Let $\left( e_n \right)$ be an orthonormal sequence in an inner product space $X$. Then for every $x \in X$, we have $$ \sum_{n=1}^\infty \left\vert \langle x, e_n \rangle \right\vert^2 \ \leq \ \Vert x \Vert^2, $$ where $\Vert \cdot \Vert$ denotes the norm induced by the inner product. This is called the Bessel inequality.
Now how to derive the following inequality, called the Schwarz inequality, from the Bessel inequality?
For any elements $x, y \in X$, $$ \vert \langle x, y \rangle \vert \ \leq \ \Vert x \Vert \cdot \Vert y \Vert. $$
In the finite-dimensional case, this is not so hard as in this case the orthonormal sequence will have only finitely many (distinct) terms, say, $\{e_1, \ldots, e_n\}$, and the last set will then become a basis of $X$.
So every $x, y \in X$ have the unique representations $$x = \sum_{i=1}^n \langle x, e_i \rangle e_i$$ and $$y = \sum_{i=1}^n \langle y, e_i \rangle e_i,$$ respectively, as a linear combination of the $e_i$s.
Then we would have $$\Vert x \Vert^2 = \langle x, x \rangle = \sum_{i=1}^n \left\vert \langle x, e_i \rangle \right\vert^2,$$ $$\Vert y \Vert^2 = \langle y, y \rangle = \sum_{i=1}^n \left\vert \langle y, e_i \rangle \right\vert^2,$$ and $$\langle x, y \rangle = \sum_{i=1}^n \left( \langle x, e_i \rangle \cdot \overline{\langle y, e_i \rangle} \right);$$ so that $$ \begin{align*} \left\vert \langle x, y \rangle \right\vert &= \left\vert \sum_{i=1}^n \left( \langle x, e_i \rangle \cdot \overline{\langle y, e_i \rangle } \right) \right\vert \\ &\leq \sum_{i=1}^n \left( \left\vert \langle x, e_i \rangle \right\vert \cdot \left\vert \langle y, e_i \rangle \right\vert \right) \\ &\leq \sqrt{\left( \sum_{i=1}^n \left\vert \langle x, e_i \rangle \right\vert \right)} \cdot \sqrt{\left( \sum_{i=1}^n \left\vert \langle y, e_i \rangle \right\vert \right) } \\ &= \Vert x \Vert \cdot \Vert y \Vert. \end{align*} $$
Is this reasoning correct?
And if so, then how to tackle the case when $X$ is infinite-dimensional?
What you are doing is actually using Schwarz inequality to prove Schawarz inequality.
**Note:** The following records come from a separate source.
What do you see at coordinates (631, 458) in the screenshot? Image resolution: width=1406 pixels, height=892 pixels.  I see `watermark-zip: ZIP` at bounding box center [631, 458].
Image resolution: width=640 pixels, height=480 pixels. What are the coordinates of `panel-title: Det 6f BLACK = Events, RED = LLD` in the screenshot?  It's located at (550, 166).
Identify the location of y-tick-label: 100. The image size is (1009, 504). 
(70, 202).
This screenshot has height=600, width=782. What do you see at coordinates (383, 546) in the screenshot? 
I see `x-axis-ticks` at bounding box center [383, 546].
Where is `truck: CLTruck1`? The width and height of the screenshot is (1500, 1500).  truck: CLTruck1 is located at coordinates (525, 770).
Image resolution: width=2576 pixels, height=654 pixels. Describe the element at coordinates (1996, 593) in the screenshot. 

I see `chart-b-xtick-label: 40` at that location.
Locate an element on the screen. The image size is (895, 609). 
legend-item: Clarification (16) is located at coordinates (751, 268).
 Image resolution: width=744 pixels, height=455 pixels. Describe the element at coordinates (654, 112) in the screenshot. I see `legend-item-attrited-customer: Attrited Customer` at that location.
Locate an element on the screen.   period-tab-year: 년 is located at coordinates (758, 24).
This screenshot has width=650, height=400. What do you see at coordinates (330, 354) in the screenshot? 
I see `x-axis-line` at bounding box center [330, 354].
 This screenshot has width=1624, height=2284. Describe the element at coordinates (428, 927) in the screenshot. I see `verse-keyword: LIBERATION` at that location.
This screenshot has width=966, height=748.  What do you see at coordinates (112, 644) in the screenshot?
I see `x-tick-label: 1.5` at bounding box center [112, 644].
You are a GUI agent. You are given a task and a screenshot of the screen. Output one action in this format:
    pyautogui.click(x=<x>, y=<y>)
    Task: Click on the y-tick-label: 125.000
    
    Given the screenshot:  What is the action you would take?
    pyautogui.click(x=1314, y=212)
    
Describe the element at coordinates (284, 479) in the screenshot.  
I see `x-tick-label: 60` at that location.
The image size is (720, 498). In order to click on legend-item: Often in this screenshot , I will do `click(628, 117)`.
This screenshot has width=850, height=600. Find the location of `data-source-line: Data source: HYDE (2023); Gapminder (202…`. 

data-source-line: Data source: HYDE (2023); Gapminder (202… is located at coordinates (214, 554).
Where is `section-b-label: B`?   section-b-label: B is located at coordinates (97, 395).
In the last step you need to use the Holder's Inequality as follows \begin{align} |\langle x,y\rangle|& = \biggl{|}\sum_\limits{n=1}^{\infty}\langle x,e_1\rangle \overline{\langle y,e_i\rangle}\biggr{|}\\ &\leq \sum_\limits{n=1}^{\infty}|\langle x,e_1\rangle|| \overline{\langle y,e_i\rangle}|\\ &\leq \sqrt{\sum_\limits{n=1}^{\infty}|\langle x,e_1\rangle|^2} \sqrt{\sum_\limits{n=1}^{\infty}|\langle y,e_1\rangle|^2} && \text{ (Holder's Inequality)}\\ &\leq \|x\|\|y\| && \text{(Bessel's Inequality)}. \end{align}
$\textbf{EDIT:}$ Sorry for this not helping answer. An easy way out is as follows:
Let $x\in X$ and let $y\neq 0$ be given. Then just take $e=\frac{y}{\|y\|}$. This $\{e\}$ only makes an orthonormal system. So, by Bessel's Inequality it will follow that $|\langle x,e\rangle|^2 \leq \|x\|^2$. Now just multiply both sides by $\|y\|$ to get $|\langle x,y\rangle|^2\leq \|x\|\|y\|$.